Manitoba doctor had no choice, sent man to hospital waiting room where he died

By Chinta Puxley, The Canadian Press

WINNIPEG – A doctor says she had no choice but to send a man with a blocked catheter to a hospital emergency room where he died during a 34-hour wait for care.

Marnie Waters told an inquest Monday into Brian Sinclair’s death that she examined the double-amputee on Sept. 19, 2008. Sinclair had wheeled himself to a community clinic from a Winnipeg homeless shelter, where he was volunteering, because he hadn’t urinated in 24 hours, she said.

The doctor said she examined the 45-year-old and found his catheter was blocked.

“He was calm and showing no signs of emotional or physical distress,” she told the inquest. “His responses were basic but they were audible. They were intelligible. They made sense to me.”

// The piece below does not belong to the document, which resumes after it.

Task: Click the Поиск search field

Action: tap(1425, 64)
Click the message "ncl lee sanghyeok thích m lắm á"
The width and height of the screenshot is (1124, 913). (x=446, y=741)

Waters said she determined Sinclair needed his catheter changed but the nurse working with her said she couldn’t do it at the downtown practice. The nurse told her Sinclair was soiled and needed “a general clean” before a new catheter could be inserted in a sterile manner, Waters said.

The clinic didn’t have a lift that would have been needed to get Sinclair out of his wheelchair to perform the procedure. Sinclair also needed lab work done relatively quickly and the clinic’s lab was closed that Friday, Waters said.

She and the nurse decided “the safest and best place for Brian” was the emergency department at the Health Sciences Centre, she said, so the nurse arranged for a taxi for Sinclair, while the doctor wrote a letter outlining his condition.

Waters said she told Sinclair to hand the letter to someone at the hospital triage desk and “it will help you to be seen quickly.”

“He said, OK doc.”

Sinclair went to the emergency room. Video from a surveillance camera shows him speaking to a triage aide before wheeling himself into the waiting room.

He sat there for 34 hours, vomiting several times as his condition deteriorated, before he was discovered dead. By that time, rigor mortis had set in. Sinclair died from a treatable infection caused by the blocked catheter.

He was considered mentally incapacitated and was under the care of the public trustee, but Waters said his chart was incomplete and didn’t include that information. She said she didn’t call the emergency room to let them know Sinclair was coming because his vital signs were stable and the treatment he required was simple.

“In Brian’s case, his medical concern and needs were clearcut. He had a blocked catheter. It needed to be changed,” she testified. “I felt he was capable of handing over a medical letter and telling triage his history when asked.”

The clinic co-ordinator called Waters at home on Sept. 22 to say Sinclair had died in the waiting room.

“It was a very emotional piece of news,” she said. “Thinking about it is difficult.”

Sending Sinclair by ambulance to the hospital wasn’t an option since his condition wasn’t urgent, said Waters, who added he didn’t seem to have any family to take him or advocate on his behalf.

Since Sinclair’s death, it’s now clinic practice to call the emergency department and write a letter for any patient who is transferred to a hospital.